*REQUEST*: In the data, reproduce the part that begins with the line containing "The height and width of the screenshot is (1714, 2156)." and ends with the line containing "at (46, 68).", substituting "subplot-label" for "panel-label" and leaving everything else unchanged.

Segment Start: EXCERPTED RECORDS

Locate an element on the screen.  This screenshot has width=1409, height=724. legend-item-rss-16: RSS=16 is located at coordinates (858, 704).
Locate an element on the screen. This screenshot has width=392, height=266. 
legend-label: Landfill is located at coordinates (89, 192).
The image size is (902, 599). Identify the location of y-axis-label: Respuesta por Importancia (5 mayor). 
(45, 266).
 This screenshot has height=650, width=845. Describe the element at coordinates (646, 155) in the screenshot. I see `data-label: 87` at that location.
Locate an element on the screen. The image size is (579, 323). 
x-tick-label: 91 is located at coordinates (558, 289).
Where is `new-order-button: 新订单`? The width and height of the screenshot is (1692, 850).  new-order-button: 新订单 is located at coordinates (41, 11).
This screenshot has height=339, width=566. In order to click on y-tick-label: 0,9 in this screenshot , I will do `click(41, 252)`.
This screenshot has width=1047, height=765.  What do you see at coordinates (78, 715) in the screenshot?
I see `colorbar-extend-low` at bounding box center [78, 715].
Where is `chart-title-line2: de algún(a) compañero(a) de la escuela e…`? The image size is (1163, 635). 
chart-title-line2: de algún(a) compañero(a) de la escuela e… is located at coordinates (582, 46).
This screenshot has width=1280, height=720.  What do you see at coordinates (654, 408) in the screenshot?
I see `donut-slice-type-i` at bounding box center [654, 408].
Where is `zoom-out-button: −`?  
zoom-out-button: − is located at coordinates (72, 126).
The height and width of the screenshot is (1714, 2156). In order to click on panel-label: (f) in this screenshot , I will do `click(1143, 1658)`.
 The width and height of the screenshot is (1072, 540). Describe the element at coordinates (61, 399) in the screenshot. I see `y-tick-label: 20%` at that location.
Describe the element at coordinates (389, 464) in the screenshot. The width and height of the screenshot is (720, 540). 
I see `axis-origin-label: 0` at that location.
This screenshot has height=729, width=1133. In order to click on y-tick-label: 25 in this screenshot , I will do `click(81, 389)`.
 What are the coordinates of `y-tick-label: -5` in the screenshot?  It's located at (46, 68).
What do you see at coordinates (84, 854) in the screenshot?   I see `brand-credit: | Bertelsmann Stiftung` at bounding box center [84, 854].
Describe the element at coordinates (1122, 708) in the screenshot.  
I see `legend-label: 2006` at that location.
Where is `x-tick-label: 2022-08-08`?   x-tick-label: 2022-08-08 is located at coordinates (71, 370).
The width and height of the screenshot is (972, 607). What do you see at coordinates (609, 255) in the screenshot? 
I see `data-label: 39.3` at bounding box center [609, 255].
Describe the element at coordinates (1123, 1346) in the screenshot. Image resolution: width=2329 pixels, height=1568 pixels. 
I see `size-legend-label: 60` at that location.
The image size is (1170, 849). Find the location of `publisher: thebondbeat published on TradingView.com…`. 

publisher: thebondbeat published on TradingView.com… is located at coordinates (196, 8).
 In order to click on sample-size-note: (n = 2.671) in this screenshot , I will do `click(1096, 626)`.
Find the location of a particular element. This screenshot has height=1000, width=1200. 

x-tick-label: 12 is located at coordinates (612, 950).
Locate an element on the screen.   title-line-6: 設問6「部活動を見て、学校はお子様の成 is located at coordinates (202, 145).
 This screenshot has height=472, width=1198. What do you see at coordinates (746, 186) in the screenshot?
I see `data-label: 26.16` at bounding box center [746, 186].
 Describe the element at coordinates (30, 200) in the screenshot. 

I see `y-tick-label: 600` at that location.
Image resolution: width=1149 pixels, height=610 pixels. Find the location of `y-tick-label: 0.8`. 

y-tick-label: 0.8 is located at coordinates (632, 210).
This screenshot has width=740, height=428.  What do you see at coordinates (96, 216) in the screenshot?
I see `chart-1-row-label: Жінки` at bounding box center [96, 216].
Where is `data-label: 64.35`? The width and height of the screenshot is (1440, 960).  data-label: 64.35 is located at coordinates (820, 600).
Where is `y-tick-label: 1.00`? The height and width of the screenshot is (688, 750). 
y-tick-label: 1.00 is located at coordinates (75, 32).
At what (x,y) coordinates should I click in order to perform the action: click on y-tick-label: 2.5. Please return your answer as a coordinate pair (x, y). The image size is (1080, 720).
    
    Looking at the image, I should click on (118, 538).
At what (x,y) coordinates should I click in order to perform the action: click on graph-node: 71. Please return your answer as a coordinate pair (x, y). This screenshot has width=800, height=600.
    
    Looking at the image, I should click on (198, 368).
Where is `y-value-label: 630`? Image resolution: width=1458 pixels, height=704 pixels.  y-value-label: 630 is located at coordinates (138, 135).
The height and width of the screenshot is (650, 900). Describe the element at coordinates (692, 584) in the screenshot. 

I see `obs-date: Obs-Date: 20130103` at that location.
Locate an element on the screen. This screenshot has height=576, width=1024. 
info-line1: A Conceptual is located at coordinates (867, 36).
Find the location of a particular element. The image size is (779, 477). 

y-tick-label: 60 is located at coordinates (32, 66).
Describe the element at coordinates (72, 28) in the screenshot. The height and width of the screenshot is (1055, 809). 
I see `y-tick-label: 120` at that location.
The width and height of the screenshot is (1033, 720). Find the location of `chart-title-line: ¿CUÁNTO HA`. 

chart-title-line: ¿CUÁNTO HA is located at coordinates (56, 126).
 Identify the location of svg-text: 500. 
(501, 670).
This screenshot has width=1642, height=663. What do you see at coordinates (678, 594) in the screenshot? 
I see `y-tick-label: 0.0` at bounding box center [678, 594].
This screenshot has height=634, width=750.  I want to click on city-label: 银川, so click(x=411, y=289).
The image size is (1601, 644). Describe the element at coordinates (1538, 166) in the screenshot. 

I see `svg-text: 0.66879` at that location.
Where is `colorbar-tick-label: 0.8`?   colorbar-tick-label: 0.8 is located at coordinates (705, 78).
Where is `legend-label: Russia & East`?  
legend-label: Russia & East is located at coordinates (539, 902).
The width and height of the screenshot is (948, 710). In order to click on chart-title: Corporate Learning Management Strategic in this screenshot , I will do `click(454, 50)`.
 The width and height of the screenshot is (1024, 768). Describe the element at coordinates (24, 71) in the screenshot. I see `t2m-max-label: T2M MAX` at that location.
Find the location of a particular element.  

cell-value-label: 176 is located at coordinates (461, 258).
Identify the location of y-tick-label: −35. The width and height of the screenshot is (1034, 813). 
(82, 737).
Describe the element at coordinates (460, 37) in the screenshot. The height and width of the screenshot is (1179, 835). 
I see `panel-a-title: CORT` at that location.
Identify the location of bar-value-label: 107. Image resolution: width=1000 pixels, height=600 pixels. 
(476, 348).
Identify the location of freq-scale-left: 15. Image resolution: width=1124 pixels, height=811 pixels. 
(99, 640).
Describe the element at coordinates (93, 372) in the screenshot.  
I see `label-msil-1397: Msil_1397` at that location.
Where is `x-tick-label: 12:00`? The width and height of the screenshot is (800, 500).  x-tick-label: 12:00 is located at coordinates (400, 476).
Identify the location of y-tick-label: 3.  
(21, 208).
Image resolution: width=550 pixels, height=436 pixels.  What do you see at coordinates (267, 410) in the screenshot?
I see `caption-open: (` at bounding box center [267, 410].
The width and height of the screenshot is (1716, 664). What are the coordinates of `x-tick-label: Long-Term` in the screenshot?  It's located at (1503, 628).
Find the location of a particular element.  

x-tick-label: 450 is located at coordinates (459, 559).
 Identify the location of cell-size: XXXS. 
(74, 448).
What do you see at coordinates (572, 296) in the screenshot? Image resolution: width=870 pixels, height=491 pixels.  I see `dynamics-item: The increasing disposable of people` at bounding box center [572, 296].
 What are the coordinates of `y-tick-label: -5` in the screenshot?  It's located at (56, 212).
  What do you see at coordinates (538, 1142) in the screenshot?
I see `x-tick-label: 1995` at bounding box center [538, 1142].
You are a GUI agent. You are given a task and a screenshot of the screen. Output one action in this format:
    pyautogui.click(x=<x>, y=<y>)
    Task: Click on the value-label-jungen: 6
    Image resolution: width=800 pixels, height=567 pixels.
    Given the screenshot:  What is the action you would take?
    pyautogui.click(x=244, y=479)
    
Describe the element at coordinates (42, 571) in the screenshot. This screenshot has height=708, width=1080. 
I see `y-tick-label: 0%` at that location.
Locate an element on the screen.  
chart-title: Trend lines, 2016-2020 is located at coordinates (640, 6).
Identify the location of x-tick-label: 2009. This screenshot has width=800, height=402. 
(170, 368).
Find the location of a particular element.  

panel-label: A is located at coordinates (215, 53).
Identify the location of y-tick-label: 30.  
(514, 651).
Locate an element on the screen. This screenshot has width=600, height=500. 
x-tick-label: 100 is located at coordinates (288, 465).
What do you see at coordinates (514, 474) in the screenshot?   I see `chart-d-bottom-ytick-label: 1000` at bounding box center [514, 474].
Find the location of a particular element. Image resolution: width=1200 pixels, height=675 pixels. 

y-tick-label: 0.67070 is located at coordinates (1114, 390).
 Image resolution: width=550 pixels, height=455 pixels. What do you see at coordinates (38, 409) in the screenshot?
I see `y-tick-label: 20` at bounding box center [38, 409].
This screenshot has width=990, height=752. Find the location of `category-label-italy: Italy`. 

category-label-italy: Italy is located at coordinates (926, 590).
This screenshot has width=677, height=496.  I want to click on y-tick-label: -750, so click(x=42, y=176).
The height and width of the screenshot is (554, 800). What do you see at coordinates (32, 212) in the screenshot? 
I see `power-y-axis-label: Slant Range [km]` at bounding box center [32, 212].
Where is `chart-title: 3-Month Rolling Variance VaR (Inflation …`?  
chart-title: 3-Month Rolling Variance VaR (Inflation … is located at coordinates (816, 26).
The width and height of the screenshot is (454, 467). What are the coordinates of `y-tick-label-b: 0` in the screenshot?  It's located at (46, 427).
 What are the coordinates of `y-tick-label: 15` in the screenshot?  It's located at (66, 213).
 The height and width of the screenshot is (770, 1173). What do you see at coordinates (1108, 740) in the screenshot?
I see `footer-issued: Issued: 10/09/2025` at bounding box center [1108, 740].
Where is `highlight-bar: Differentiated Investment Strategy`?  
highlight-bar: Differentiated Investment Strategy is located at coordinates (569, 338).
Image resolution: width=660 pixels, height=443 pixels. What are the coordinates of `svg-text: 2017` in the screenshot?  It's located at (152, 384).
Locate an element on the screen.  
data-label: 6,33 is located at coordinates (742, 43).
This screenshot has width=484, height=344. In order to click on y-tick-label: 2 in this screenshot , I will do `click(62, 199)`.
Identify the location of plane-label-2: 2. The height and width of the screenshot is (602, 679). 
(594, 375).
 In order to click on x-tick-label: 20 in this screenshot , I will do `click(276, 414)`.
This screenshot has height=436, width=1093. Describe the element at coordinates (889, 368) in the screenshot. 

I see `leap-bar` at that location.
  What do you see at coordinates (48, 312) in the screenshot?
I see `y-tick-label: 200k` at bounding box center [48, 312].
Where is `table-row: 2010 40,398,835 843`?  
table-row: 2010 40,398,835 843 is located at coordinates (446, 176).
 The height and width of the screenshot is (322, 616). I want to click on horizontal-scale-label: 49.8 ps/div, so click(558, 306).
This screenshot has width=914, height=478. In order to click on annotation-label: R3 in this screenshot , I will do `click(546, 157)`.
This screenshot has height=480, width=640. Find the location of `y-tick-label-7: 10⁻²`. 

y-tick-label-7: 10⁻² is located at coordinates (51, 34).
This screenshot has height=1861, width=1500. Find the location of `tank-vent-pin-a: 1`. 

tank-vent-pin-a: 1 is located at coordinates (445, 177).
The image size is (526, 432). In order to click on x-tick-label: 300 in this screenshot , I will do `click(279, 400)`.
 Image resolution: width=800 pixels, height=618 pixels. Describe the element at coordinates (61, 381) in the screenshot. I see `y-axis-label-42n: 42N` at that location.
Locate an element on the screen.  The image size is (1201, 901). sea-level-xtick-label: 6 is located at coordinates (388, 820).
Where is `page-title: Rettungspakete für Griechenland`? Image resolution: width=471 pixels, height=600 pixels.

Segment End: EXCERPTED RECORDS

*RESPONSE BOX*:
The height and width of the screenshot is (1714, 2156). In order to click on subplot-label: (f) in this screenshot , I will do `click(1143, 1658)`.
 The width and height of the screenshot is (1072, 540). Describe the element at coordinates (61, 399) in the screenshot. I see `y-tick-label: 20%` at that location.
Describe the element at coordinates (389, 464) in the screenshot. The width and height of the screenshot is (720, 540). 
I see `axis-origin-label: 0` at that location.
This screenshot has height=729, width=1133. In order to click on y-tick-label: 25 in this screenshot , I will do `click(81, 389)`.
 What are the coordinates of `y-tick-label: -5` in the screenshot?  It's located at (46, 68).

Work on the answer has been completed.